To analyse the dynamic response of the MOSMPS with the conventional controller, the load at Vo2 is varied. The change in load causes a decrease in the output current from 16 A to 8 A. There is a corresponding reduction in the supply current, which is slightly distorted. The PF and THD are maintained at 0.8889 and 7.726%, as shown in Fig. 32 under light load conditions. Figures 33 and 34 depict the supply voltage and current waveforms at load increment and decrement, respectively. The supply current waveform is distorted in all cases. The performance of the SEPIC converter-based MOSMPS with the NN controller under varying load conditions is superior when compared to that with the conventional controller in terms of PF and THD of supply current.

Fig. 32
figure 32

Vin, Iin with input power, PF and % THD of Iin at light load condition.

Fig. 33
figure 33

Traces of Input voltage and current of SEPIC converter based MOSMPS with conventional controller during load increment.

Fig. 34
figure 34

Vin & Iin of SEPIC converter based MOSMPS with conventional controller during load decrement.

Tables 7 and 8 compare the experimental and simulation outcomes of the proposed NN-based SEPIC converter MOSMPS. Figures 35 and 36 infer that the experimental results obtained with ANN and conventional controllers align with the simulation results. It is also evident from Figs. 35 and 36 that the performance of the MOSMPS is better with the ANN controller than the conventional one. The NN-controlled SEPIC converter-based MOSMPS performs better regarding input PF and % THD.

Fig. 35
figure 35

Comparison of input PF and %THD for hardware and simulation results.

Fig. 36
figure 36

Comparison of PF and %THD of Iin under varying source conditions.
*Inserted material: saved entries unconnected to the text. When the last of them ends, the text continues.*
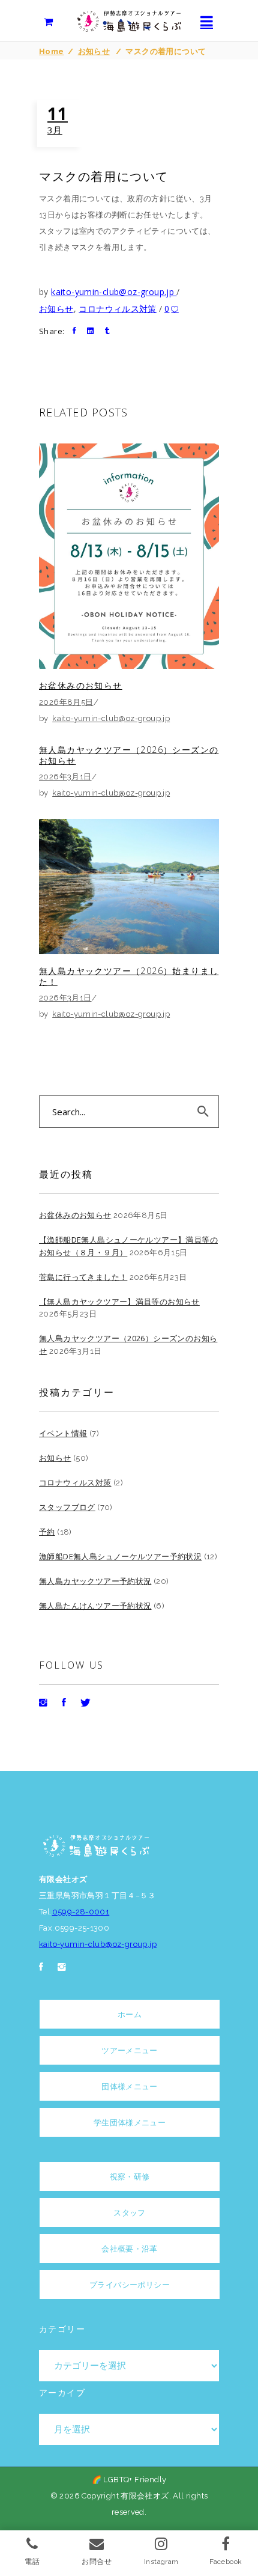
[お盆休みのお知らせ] (129, 556)
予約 (47, 1531)
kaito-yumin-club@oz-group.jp (113, 291)
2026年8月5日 (66, 702)
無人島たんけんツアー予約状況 (95, 1605)
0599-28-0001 (81, 1911)
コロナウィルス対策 (118, 308)
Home (51, 51)
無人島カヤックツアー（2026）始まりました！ (128, 976)
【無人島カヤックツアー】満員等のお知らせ (119, 1301)
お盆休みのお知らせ (80, 685)
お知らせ (94, 51)
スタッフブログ (67, 1507)
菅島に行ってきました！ (83, 1276)
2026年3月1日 (65, 776)
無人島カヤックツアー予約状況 (95, 1581)
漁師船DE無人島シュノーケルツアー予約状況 (120, 1556)
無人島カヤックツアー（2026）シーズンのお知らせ (128, 755)
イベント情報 (63, 1433)
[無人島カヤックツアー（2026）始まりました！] (129, 886)
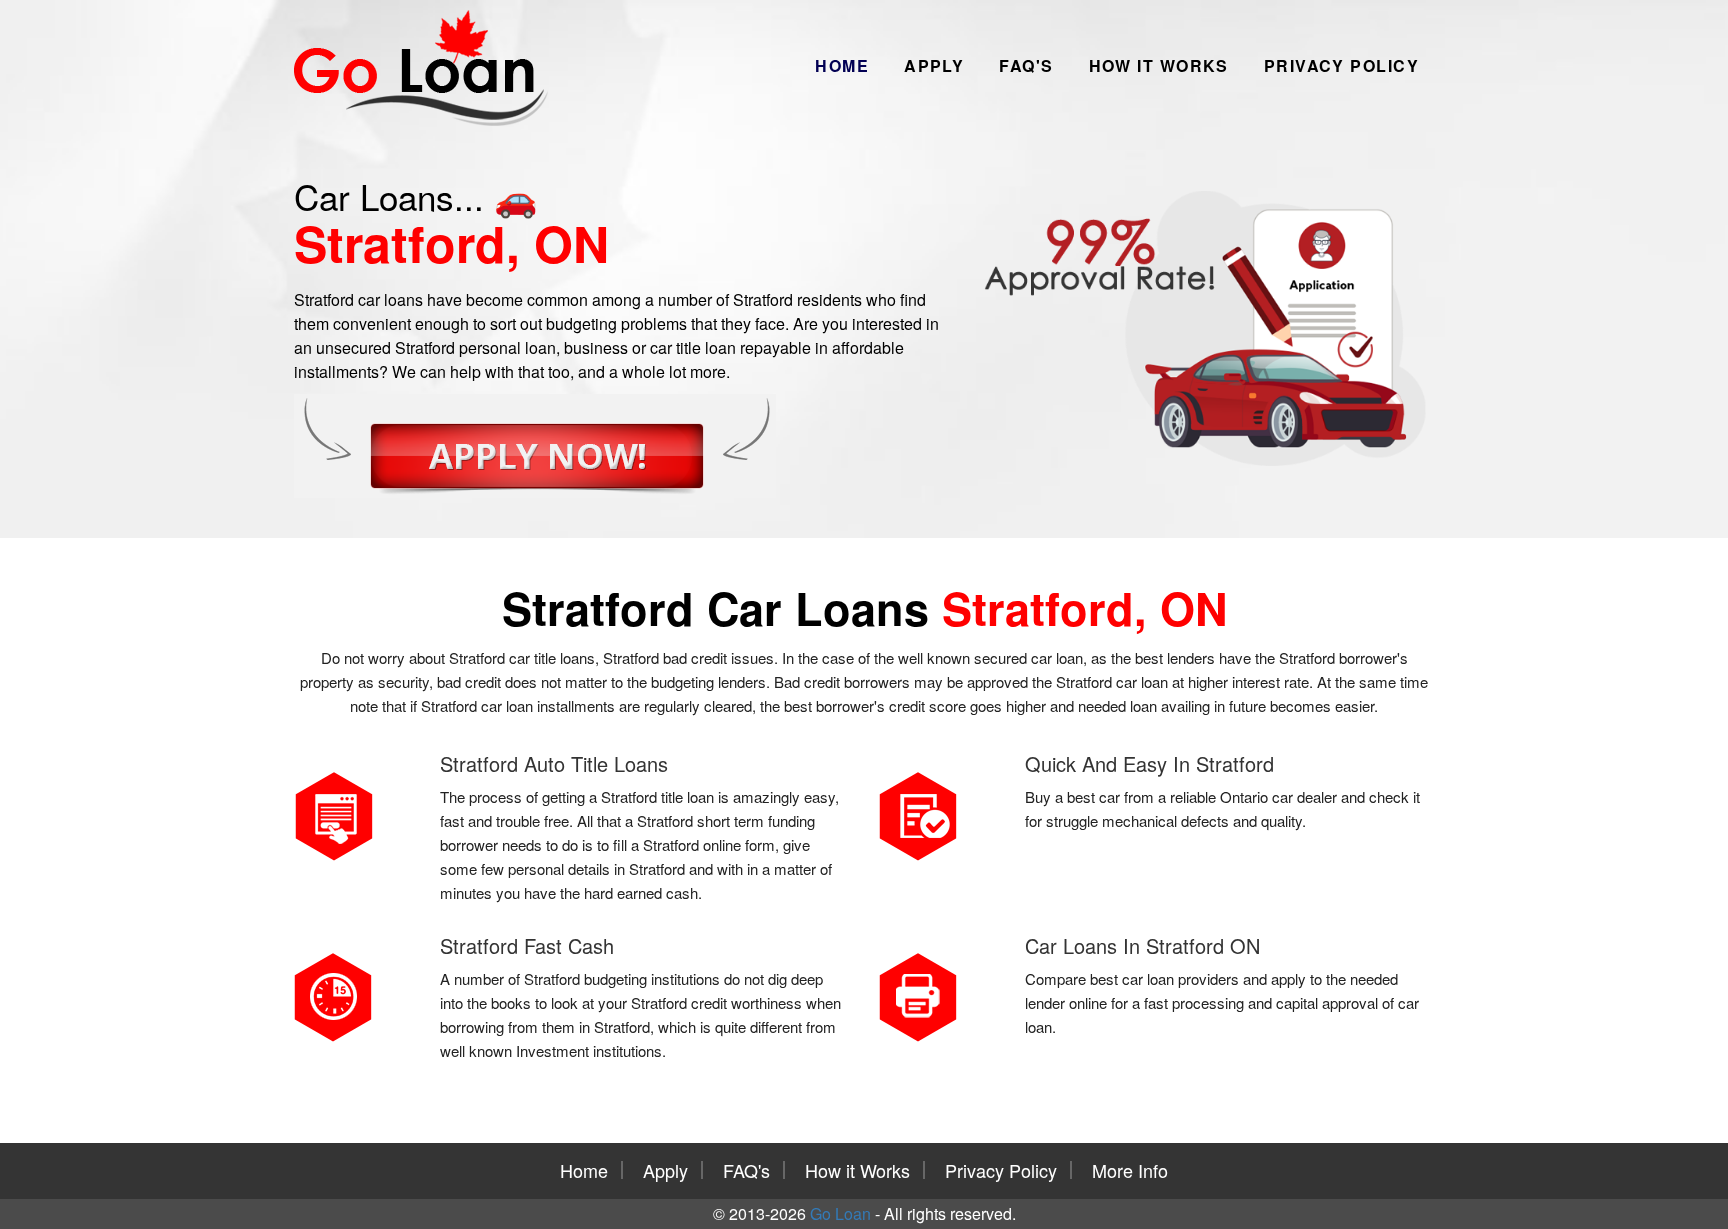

Table 7 Comparison of simulation and hardware results of MOSMPS at rated supply voltage.
Table 8 Comparison of simulation and hardware results.

Conclusion

Using a bridgeless SEPIC PFC converter, an FFMNN-controlled MOSMPS is designed and simulated for computer power supply applications. To validate its performance, the MOSMPS is evaluated regarding input PQ and output voltage regulation under various source and load circumstances with ANN and conventional controllers. The PFC bridgeless converter configurations with NN control draw sinusoidal current from the supply, thereby improving the input PF. The %THD of the Iin is mitigated well below the limits suggested by PQ standards. The tightly regulated output voltages highlight the efficacy of the proposed ANN control for load and source variation. The performance of MOSMPS with bridgeless SEPIC PFC front-end converter is superior and employed for developing the prototype model. The NN control in the hardware is implemented through an FPGA processor. The prototype model’s performance measures align with the simulation’s outcomes, proving the ANN controller’s effectiveness. The proposed converter topology can be implemented for EV charging as future work.